──────── PAGE TEXT ────────
It certainly increases the salinity. Road salt is a major problem, and communities have tried different things, whether it’s sand or beet juice. You’ve got to find a product that’s just as effective, that people are OK with, and which you can get a lot of.
Are we approaching an era when water will become the most precious natural resource?
Certainly, right now, we’re learning a lot more about how fragile groundwater resources are. There are places in the United States and globally that are under real threat. I don’t think it’s too far off to say we might begin seeing a realignment of where we grow certain crops and produce in the United States. I don’t know if we’re going to get to Dune-like proportions, but we can’t ignore this issue anymore.
The Great Lakes Compact was an attempt to lock down access to communities that are contiguous to the lakes. Is that sustainable, given Waukesha’s recent success in gaining access to Lake Michigan water?
──────── STORED ROWS ────────
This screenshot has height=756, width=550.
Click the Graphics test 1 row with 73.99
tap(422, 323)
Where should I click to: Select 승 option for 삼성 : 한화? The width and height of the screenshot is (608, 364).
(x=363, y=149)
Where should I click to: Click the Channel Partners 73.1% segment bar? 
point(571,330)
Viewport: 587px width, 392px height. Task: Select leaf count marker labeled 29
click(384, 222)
────────
──────── STORED ROWS ────────
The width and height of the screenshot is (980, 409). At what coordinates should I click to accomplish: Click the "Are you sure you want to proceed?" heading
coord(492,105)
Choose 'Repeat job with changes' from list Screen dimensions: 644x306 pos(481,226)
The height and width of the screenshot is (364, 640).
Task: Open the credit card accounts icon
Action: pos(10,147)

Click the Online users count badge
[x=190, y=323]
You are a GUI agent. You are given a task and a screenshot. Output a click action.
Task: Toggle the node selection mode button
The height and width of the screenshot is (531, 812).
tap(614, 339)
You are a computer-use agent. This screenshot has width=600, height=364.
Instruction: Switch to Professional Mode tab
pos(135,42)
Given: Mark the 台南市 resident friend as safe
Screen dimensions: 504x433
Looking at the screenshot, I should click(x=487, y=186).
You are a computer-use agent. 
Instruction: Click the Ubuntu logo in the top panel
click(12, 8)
────────
| TASK STATEMENT |
Copy the water passage from the words "Are we approaching" through "this issue anymore.", swapping "groundwater" for "freshwater". The entries aren't needed for this.

| REPLY TO THE EXERCISE |
Are we approaching an era when water will become the most precious natural resource?
Certainly, right now, we’re learning a lot more about how fragile freshwater resources are. There are places in the United States and globally that are under real threat. I don’t think it’s too far off to say we might begin seeing a realignment of where we grow certain crops and produce in the United States. I don’t know if we’re going to get to Dune-like proportions, but we can’t ignore this issue anymore.